- **WHAT TO DO**
The answer must consist of each line below that contains the word "page", copied in full.

Stored records:
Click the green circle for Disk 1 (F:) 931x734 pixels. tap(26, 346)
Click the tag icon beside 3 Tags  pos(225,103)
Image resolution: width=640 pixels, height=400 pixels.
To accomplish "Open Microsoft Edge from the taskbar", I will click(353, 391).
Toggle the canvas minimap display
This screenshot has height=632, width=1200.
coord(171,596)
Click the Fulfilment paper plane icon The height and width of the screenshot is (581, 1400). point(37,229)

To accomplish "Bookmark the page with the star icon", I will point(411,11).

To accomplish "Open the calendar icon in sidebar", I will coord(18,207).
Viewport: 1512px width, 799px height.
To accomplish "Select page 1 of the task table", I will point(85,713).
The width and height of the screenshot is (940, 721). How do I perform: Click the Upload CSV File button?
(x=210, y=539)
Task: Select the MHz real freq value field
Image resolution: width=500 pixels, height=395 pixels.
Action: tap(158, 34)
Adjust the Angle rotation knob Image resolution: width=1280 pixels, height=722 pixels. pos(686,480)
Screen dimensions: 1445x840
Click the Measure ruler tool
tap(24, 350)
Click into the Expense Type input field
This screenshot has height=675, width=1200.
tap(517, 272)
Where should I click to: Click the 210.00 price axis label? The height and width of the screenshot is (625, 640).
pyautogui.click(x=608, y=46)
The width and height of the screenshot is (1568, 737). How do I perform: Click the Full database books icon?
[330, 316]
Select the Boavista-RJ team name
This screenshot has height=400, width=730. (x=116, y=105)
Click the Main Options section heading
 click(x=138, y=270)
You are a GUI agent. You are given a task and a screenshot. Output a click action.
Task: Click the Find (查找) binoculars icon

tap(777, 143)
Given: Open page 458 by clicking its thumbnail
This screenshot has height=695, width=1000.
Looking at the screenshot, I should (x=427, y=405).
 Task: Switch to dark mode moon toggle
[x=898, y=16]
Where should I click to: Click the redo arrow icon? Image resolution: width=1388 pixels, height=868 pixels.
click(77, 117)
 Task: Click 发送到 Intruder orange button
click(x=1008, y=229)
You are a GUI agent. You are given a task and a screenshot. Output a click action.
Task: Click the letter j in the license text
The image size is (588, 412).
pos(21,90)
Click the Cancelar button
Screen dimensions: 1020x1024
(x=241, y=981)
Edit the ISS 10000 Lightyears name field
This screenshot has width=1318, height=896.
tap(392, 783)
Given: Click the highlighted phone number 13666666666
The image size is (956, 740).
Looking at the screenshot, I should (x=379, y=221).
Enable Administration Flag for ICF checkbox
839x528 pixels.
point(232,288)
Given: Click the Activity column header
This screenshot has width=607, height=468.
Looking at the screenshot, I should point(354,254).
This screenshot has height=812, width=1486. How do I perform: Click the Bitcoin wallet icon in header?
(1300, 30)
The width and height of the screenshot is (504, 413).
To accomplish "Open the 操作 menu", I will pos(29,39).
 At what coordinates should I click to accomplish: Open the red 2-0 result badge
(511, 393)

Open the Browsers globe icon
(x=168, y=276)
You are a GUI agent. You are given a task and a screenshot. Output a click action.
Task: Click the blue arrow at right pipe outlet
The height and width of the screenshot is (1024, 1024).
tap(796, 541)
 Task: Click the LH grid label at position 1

- **OUTPUT FOR THIS EXERCISE**
To accomplish "Bookmark the page with the star icon", I will point(411,11).
To accomplish "Select page 1 of the task table", I will point(85,713).
Given: Open page 458 by clicking its thumbnail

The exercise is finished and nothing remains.